ACTIONS TO TAKE:
a – In the passage on the House reconciliation bill, who was the only Republican to vote against the rule?
b – Pick up the passage on the House reconciliation bill after its last sentence and continue it in the same style.

EXCERPTED PASSAGE:
Rep. Thomas Massie, R-Ky., a staunch foe of the reconciliation bill, was the sole GOP “no” vote on the rule.
The need for corrections also showed how complicated it can be to push a partisan legislative agenda through Congress using the cumbersome budget reconciliation process, which avoids the risk of a Senate filibuster but imposes strict conditions on the types of matters that can be considered.
House Majority Leader Steve Scalise, R-La., said in an earlier interview that the provisions deleted from the bill were measures the Senate parliamentarian had flagged as potential violations of reconciliation rules. If they had been kept in the bill, he said, the bill would have risked losing its “privileged” status in the Senate, which allows for passage with a simple-majority vote instead of a 60-vote threshold that would require support from Democrats.
And with all Democrats united in opposition, a 60-vote threshold would mean certain death for the reconciliation bill. “So you can’t play games,” Scalise said.
While not all the fixes were strictly technical, they appear to have been made to satisfy Senate reconciliation rules.
Gone is a provision designed to crack down on fraud in the use of an employee retention tax credit that was created during the COVID-19 pandemic to help businesses cope with economic shutdowns. Gone, too, is an effort to reinstate mining leases in the Boundary Waters area of northeastern Minnesota, by rescinding Biden-era wilderness protections.
And the military lost out on new funding for intelligence programs and missiles because of concerns that those provisions touched on the jurisdictions of Senate committees that are not part of the reconciliation package under the terms set out in the underlying budget resolution.
Lawmakers deleted $2 billion for military intelligence programs included in the Armed Services Committee’s recommendations because it touched on the jurisdiction of the Senate Intelligence Committee, which isn’t part of the budget resolution. The same jurisdictional problem plagued the effort to secure $500 million for “exportable low-cost cruise missiles,” since foreign military sales are overseen by the Senate Foreign Relations Committee, not Armed Services.

EXTRACTED ENTRIES:
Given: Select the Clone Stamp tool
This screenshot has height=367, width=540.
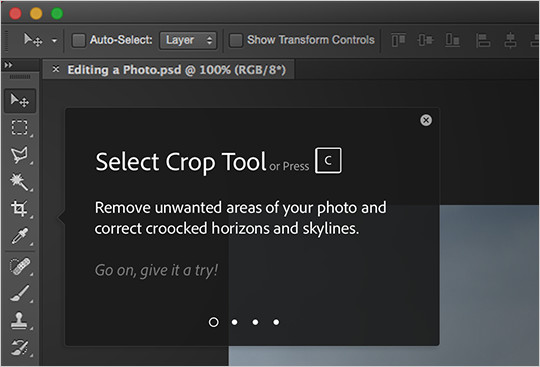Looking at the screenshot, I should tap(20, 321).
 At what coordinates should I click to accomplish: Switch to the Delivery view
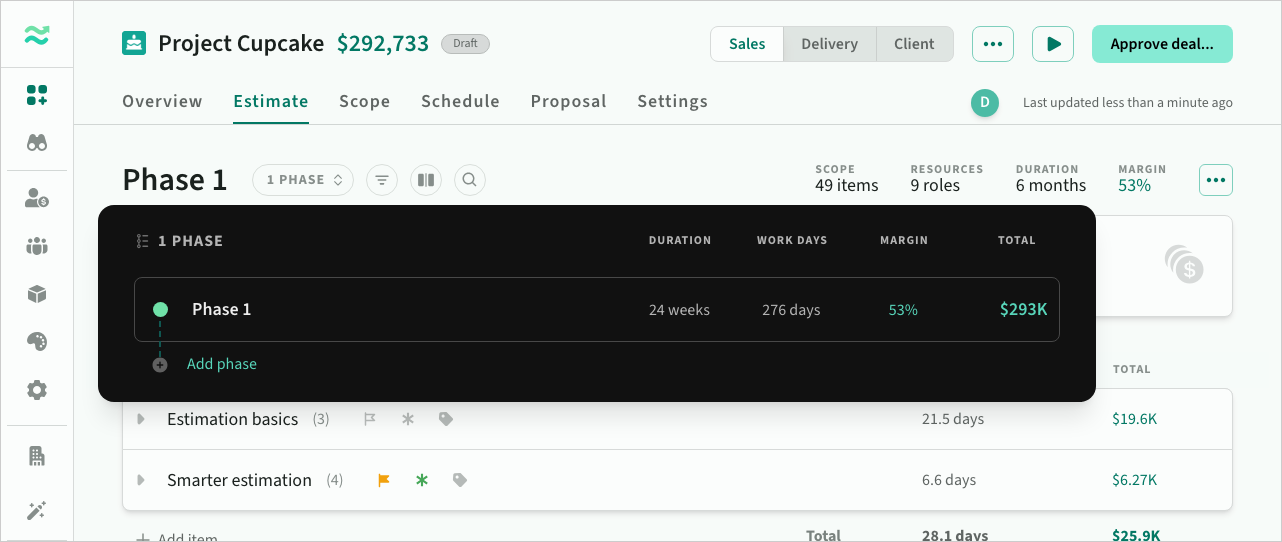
---
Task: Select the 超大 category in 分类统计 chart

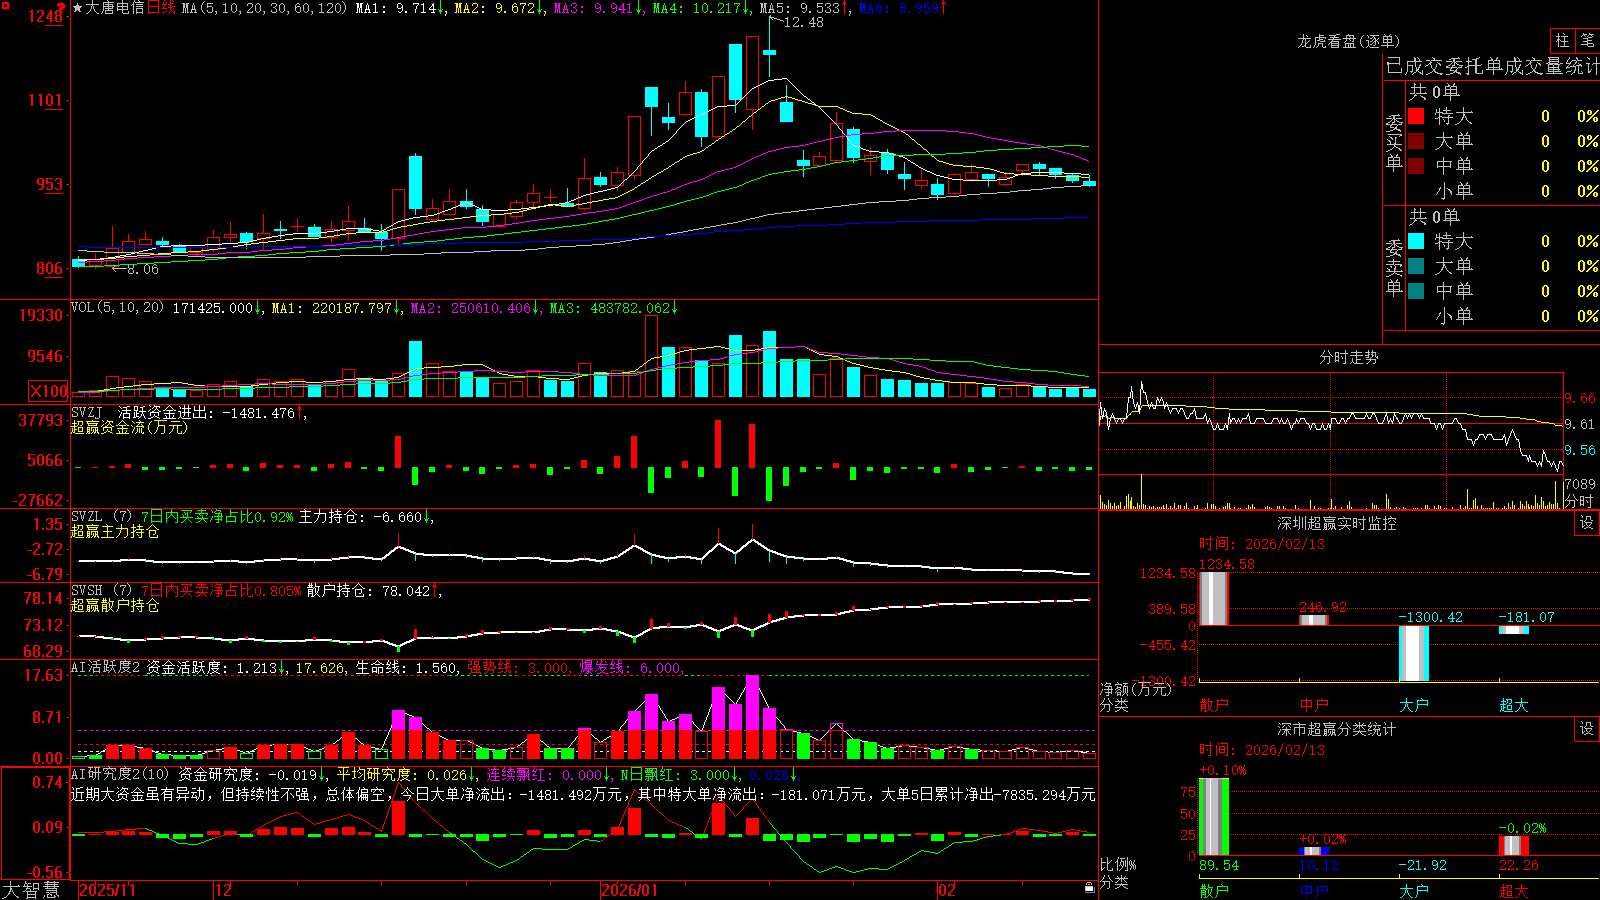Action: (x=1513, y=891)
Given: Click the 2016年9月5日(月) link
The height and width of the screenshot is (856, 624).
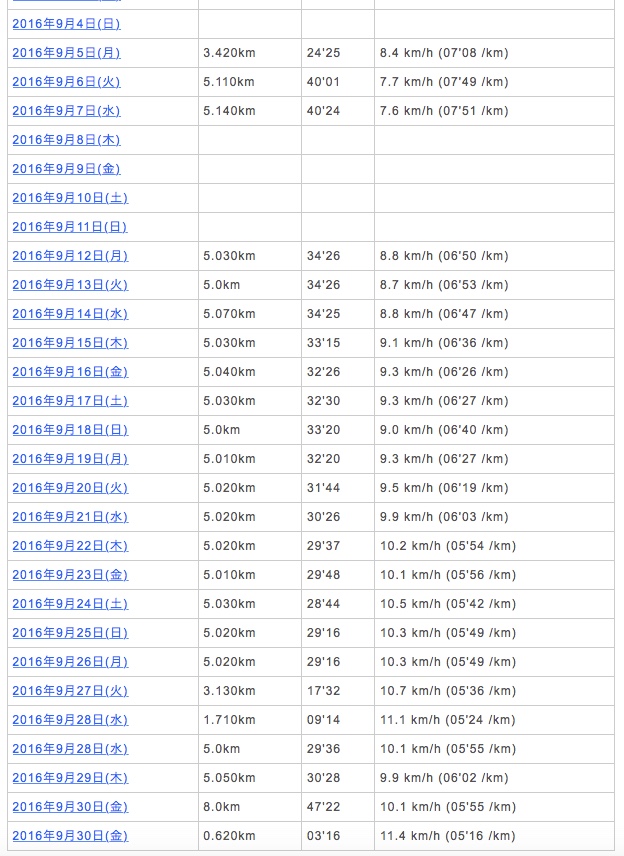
* * *
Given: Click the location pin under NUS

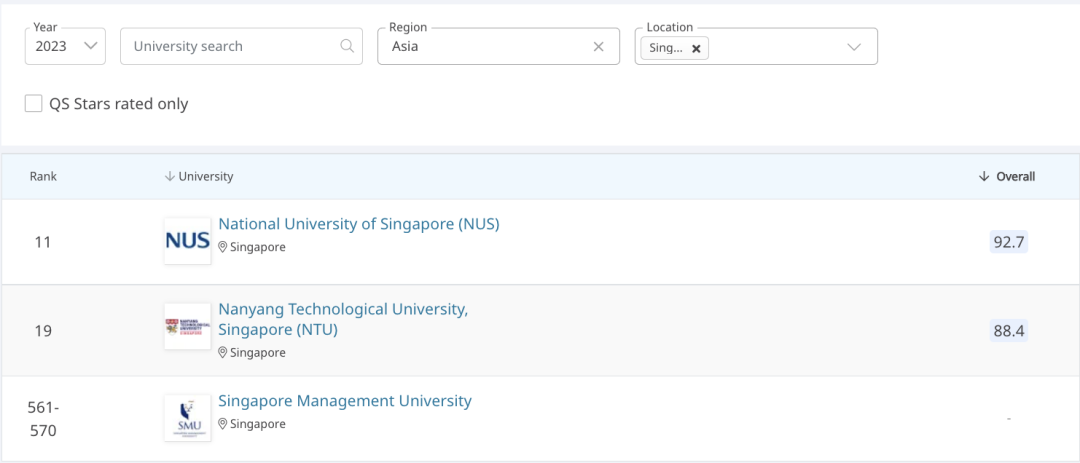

ANSWERS FOR THIS EXERCISE:
a – Rep. Thomas Massie of Kentucky.

b –
And that same concern appeared to explain the removal of $62 million that would fund the conversion of missile tubes on Ohio-class nuclear submarines to allow them to carry additional missiles. That provision risked undermining the New START treaty, a 2011 nuclear arms reduction pact with Russia that is set to expire Feb. 4 of next year.
But that money may not be lost for good. The same provision is in the emerging Senate bill, but with a key stipulation: that the money couldn’t be obligated until March 1, after the treaty is set to expire.
Senate Republicans, meanwhile, continued to work on their version of the package.
While several Senate committees have produced text, the biggest piece will come from the Finance Committee, which has jurisdiction over tax cuts and health care funding, including Medicaid. Finance Chairman Michael D. Crapo, R-Idaho, briefed the GOP conference on the progress of his panel’s work Wednesday afternoon.
Senators have said the goal is to produce the entire text by Friday, though that timeline could slip. Senate panels are expected to skip markups in their chamber, unlike the House, and instead vote on a substitute amendment to the House-passed bill. That’s what made the House’s “privilege scrub” so critical, as the House bill couldn’t even get to the Senate floor for amendment with any “fatal” provisions still in it.
In addition to fixing the House reconciliation bill, the House rule adopted Wednesday paved the way for a Thursday floor vote on a White House request to cancel $9.4 billion in foreign aid and public broadcasting funds. The fate of that measure remains up in the air as several Republicans have expressed concerns about the proposed rescissions and Democrats appear united in opposition.